Friday, March 18, 2011

St. Patrick's Day Roundup

Yesterday, like a good Irish redhead, I wore green and paid my respects to Saint Patrick. He was a great missionary with a passion for reaching the barbaric peoples of Ireland (my ancestors). I have a lot of respect for this man. So, I've compiled some of the best of the blogosphere's tributes to St. Patty.

The Baptist Bulletin makes the argument that St. Patrick was actually less of a Catholic than many people think and may have been one of those pre-Protestantism Protestants. Saint Patrick the "Baptist"?

Pastor Mark Driscoll wrote an interesting post on the Resurgence website, in which he argues that Saint Patrick's Day is really all about missions and that we should use it as an opportunity to spread the Gospel. St. Patrick: One of the Greatest Missionaries Who Ever Lived

Last but not least, Shane Vander Heart of Caffeinated Theology wrote an inspiring post recounting a prayer that is generally attributed to Saint Patrick. The Shield of St. Patrick

I hope you all enjoy the articles. I certainly enjoyed getting to know more about this inspiring man.


  1. Good comments, good quote. St Patrick lived less than 500 years after Jesus, Same era as St Augustine -- over 1000 years before the problems that concerned Martin Luther. He may not have been a Baptist, Methodist or a Nazarene, but we can highly respect him.

  2. Thank you. Yeah, I agree. To me denominational labeling aren't that important in and of themselves. This is especially true when it comes to historical, pre-Reformation figures like Patrick. The idea of being able to just join a better denomination was unheard of until about 1521. Therefore, it's incredible unfair to dismiss an ancient theologian because they had the Catholic label. There really weren't any other labels to claim. That's not to say that they were all good. But they weren't all bad either. :-)

  3. Thanks very much, Joshua, for some interesting and thought-provoking reading, that in turn caused me to search for something more authoritative on the man. In doing so, one discovers a great deal of tendentious blarney intended to support s...ome Christian sect's (Catholic or Protestant) perspective, more than to illuminate the man and the importance of his work. He most importantly was a devout CHRISTIAN who, by virtue of his enslavement for several years by Druids, was able on his return to Ireland to brilliantly and quite effectively syncretize Druidic and Christian beliefs and symbols, and evangelize among Irish warlords and their vassals. Over time, however, Patrick's remarkably benevolent and egalitarian Catholicism gave way, as the reach and direct influence of the Roman Catholic Church became much greater, to a much more corrupt, hierarchical, and much less benevolent form of Catholicism of precisely the sort which the devoutly Catholic Luther hoped not to overthrow, but to reform, by returning it to its roots in Christ's teachings. I would venture that Catholicism in Ireland became as powerful as it did not because the Irish were enamored of the infinite nonsense and cruelty with which they were afflicted by the Church of Rome, but because the Catholic Church in Ireland was, after Henry VIII, a source of unity and support in the struggle against Britain. Just my perspective!

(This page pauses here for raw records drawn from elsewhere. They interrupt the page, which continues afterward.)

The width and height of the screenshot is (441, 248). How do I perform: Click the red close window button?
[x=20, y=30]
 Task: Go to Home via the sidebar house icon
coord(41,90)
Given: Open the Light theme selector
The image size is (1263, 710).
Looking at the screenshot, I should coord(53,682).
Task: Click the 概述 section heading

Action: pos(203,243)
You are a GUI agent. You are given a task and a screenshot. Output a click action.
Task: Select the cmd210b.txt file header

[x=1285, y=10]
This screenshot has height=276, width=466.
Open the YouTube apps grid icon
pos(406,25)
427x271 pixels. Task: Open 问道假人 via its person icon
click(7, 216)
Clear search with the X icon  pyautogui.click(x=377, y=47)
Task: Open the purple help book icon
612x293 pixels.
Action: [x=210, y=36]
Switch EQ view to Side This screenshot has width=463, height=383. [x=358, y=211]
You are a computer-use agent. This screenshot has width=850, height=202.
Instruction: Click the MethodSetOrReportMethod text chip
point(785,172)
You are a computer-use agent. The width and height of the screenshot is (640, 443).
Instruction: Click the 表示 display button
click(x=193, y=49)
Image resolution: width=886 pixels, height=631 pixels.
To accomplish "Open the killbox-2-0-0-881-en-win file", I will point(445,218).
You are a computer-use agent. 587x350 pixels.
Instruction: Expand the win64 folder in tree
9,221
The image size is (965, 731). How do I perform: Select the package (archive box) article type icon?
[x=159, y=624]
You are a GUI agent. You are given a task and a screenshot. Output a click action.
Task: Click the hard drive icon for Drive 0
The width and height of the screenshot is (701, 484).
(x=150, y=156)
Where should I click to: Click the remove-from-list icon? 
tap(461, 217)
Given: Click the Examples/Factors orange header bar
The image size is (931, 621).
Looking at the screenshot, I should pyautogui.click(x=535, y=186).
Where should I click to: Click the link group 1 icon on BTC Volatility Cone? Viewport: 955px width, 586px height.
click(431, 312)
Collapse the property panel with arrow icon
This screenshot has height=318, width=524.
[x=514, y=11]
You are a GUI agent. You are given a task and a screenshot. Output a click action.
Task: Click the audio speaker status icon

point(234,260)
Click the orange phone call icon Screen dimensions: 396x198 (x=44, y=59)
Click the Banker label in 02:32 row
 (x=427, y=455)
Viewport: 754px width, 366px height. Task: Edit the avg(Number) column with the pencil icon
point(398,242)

  4. Thank you for your summary :-).

    There's no doubt that any time you have a historically renown figure like Patrick (or Luther, Edwards, Spurgeon, Moody, ect) different theological camps have the tendency to hijack them as their personal posterboy. Typically, this results in the de-individualizing of that figure to the point where they become little more than a deceased spokesman for a given side. It is important to be object and recognize a historical persons flaws and virtues.